Is the North Fork section of Long Island you refer to, along the LIRR Ronkonkoma line that goes to Greenport? I've always suspected either the Greenport line, or the one that goes to Montauk(sorry I can't remember the name of it, I'm tired as f now) would both be interesting to ride on, to their respective eastern ends.


----------



## PVD (Jun 29, 2019)

Greenport is North Fork, Montauk is South Fork. The 2 paths traverse very different types of communities.....


----------



## jis (Jun 30, 2019)

dogbert617 said:


> Is the North Fork section of Long Island you refer to, along the LIRR Ronkonkoma line that goes to Greenport? I've always suspected either the Greenport line, or the one that goes to Montauk(sorry I can't remember the name of it, I'm tired as f now) would both be interesting to ride on, to their respective eastern ends.


The North Fork section to Greenport is indeed the east end of the Main Line to Ronkonkoma. It is diesel infrequent service east of Ronkonkoma. The actual line runs down the middle of the island to Riverhead and then goes onto the North Fork to Greenport. Even on the North Fork it remains close to the South shore of the North Fork. The ride on this line upto Riverhead is pretty mundane straight shot with some nice views of vineyards, and the old Calverton Air Force facility. east of Riverhead it is a more interesting ride with view of the sea and marshlands.

The South Shore Line to Babylon continues as a diesel line beyond Babylon through Speonk onto the Hamptons on the South Fork and ends at Montauk. The eastern end beyond Speonk is an interesting ride through quaint Hamptons villages.

There is a third line that enters Suffolk County, and that is the North Shore Line to Port Jefferson. This line is an interesting twisty turny line through what used to be terminal moraine of Ice Age Glaciers, east of Huntington (more so east of Greenlawn). From Northport onward it is within a mile or two of the North Shore of Long Island skirting the Long Island Sound.
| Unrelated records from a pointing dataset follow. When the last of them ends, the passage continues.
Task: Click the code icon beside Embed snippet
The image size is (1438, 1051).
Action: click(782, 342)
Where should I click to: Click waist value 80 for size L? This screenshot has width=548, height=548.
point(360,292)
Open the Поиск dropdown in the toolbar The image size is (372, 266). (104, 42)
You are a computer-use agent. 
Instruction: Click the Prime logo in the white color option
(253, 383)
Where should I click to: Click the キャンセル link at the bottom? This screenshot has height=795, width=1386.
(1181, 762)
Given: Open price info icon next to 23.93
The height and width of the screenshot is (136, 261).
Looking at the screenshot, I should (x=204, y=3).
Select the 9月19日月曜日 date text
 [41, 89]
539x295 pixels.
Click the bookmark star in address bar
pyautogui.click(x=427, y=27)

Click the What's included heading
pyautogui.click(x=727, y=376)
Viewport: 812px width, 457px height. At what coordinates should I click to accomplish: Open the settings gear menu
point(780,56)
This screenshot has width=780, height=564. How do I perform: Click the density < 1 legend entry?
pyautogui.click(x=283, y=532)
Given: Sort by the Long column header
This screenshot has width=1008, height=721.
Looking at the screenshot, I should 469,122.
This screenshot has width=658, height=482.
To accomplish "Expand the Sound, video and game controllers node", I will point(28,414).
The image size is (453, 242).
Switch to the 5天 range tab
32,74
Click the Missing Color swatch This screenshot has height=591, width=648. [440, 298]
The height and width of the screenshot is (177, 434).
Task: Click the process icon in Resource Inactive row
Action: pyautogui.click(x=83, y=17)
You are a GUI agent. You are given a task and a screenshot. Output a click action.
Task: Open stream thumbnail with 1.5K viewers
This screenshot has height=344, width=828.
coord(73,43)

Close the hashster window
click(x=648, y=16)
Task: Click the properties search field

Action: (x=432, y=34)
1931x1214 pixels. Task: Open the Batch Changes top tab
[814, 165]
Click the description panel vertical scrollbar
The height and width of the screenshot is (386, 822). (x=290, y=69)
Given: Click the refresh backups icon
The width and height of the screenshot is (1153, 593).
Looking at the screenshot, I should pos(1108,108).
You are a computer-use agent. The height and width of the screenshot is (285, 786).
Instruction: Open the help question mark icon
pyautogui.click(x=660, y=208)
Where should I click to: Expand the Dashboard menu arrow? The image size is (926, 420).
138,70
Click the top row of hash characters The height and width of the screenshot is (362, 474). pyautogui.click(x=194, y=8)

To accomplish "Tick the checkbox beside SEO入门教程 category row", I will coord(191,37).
There are two other LIRR Lines that get to the North Shore, but both in Nassau County. They are the Port Washington Line and the Oyster Bay Line, both interesting rides near their end, again due to the hilly contours ending near the North Shore.


----------



## AFS1970 (Jul 27, 2019)

Other than some quick trips in Nassau County I haven't been on the LIRR in a while. I had a big misadventure at Stony Brook a few years back when I realized I took the wrong train line out to where I was going and the hotel shuttle would not come get me. After calling friends for a ride, I found out the hotel shuttle was running to and from the SUNY campus all weekend for the event I was at and I could have just walked over the hill and picked it up.


----------



## jis (Jul 27, 2019)

Stony Brook had the campus shuttle come by the station back in my days there. On weekends it was less frequent, but it was still there. These days there is a hotel on campus (which was not there back then) which is not really that far from the station, walking distance wise, provided you know which way to walk. Back then I used to routinely walk from/to the station to/from what was then call Stage XII Quad (now called Eleanor Roosevelt Quad), not that long a walk either. Stage XII was where I lived for the five years that I went to school at Stony Brook.


----------



## PVD (Jul 27, 2019)

The Educational and Cultural Trust Fund of my trade bought a run down summer resort motel on the LI Sound in Cutchogue, gut renovated it and added a conference and educational building. We use it for critical thinking courses, and other educational sessions coupled with r&r. Replaced a property we used to have in Southampton that we sold, part of that land is now the Sebonack Golf Course. There is a LIRR stop in town, but I've always driven so I can stop at vineyards on the way home. Near where Leo Szilard met with Einstein in 1939 to pen the famous letter to FDR. Einstein in shorts, sandals, and a tee shirt, walking on the beach or on his small boat (the ***** confiscated the large one he had in Europe) is a side of him we often don't think about.


----------



## jis (Jul 27, 2019)

Southampton of course has a station on the Montauk Line, but Cutchogue, on the Greenport Line lost its station sometime in the '60s. The closest station is Mattituck with a 1.5 car length high platform, I suppose. The other one, Peconic, closed in 1970.


----------



## PVD (Jul 27, 2019)

Often go to eat at a bistro on "Depot Ln" since it runs up to Duck Pond where we are, on the Sound


----------